◆ **TASK TO COMPLETE**
Reproduce the rows below verbatim, from the row containing "[Nachrichten auf DIE ZEIT] (41, 526)" up to and including the row containing "Twittern (43, 1178)".

◆ **EXERCISE DATA**
────────

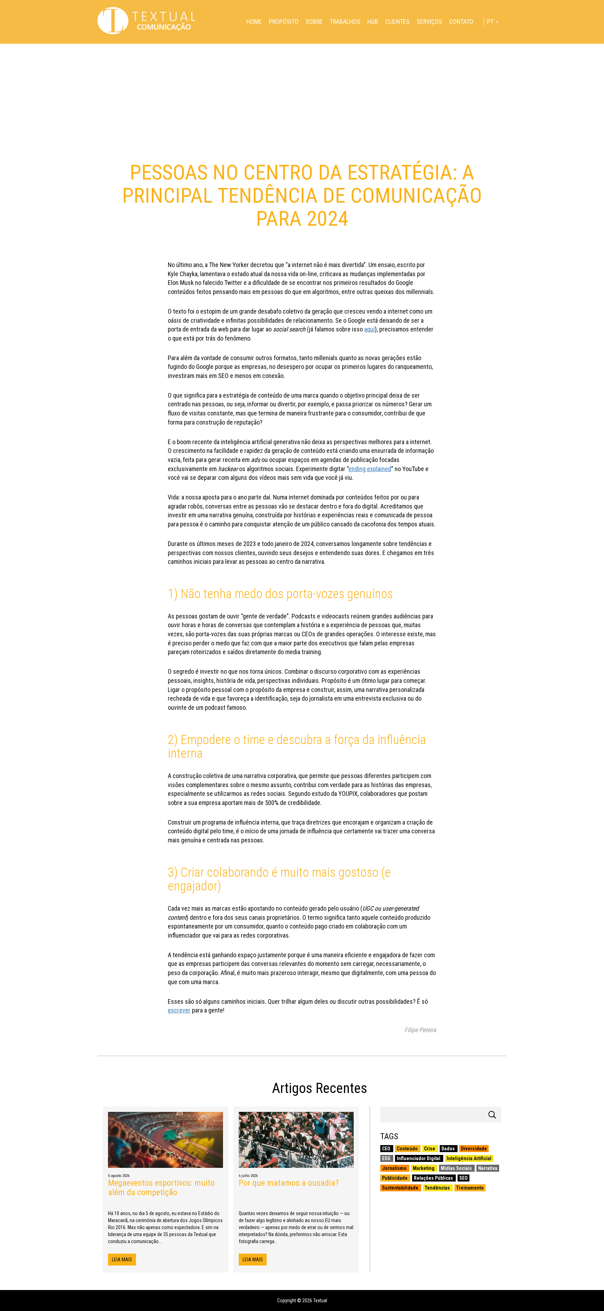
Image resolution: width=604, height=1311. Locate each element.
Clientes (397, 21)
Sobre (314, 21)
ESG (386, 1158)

────────

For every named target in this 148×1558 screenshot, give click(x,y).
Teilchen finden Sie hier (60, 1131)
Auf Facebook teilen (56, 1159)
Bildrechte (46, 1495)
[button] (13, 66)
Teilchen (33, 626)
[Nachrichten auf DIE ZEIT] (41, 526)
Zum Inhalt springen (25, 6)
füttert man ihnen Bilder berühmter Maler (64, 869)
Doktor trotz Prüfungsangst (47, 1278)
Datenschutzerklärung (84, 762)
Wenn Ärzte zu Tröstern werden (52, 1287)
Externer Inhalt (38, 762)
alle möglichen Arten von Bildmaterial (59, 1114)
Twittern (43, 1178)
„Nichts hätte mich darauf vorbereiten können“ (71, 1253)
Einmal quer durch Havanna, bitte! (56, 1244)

────────

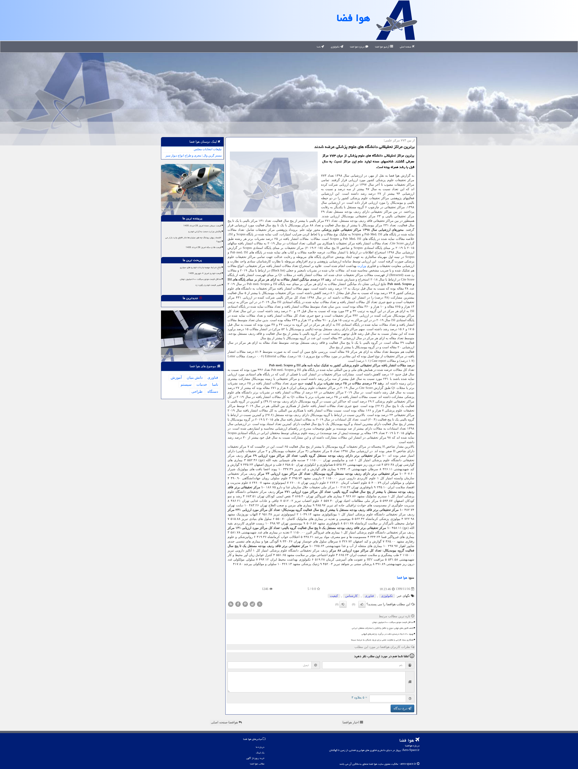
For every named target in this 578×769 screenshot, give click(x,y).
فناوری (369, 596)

────────

◆ **TASK RESULT**
[Nachrichten auf DIE ZEIT] (41, 526)
Zum Inhalt springen (25, 6)
füttert man ihnen Bilder berühmter Maler (64, 869)
Doktor trotz Prüfungsangst (47, 1278)
Datenschutzerklärung (84, 762)
Wenn Ärzte zu Tröstern werden (52, 1287)
Externer Inhalt (38, 762)
alle möglichen Arten von Bildmaterial (59, 1114)
Twittern (43, 1178)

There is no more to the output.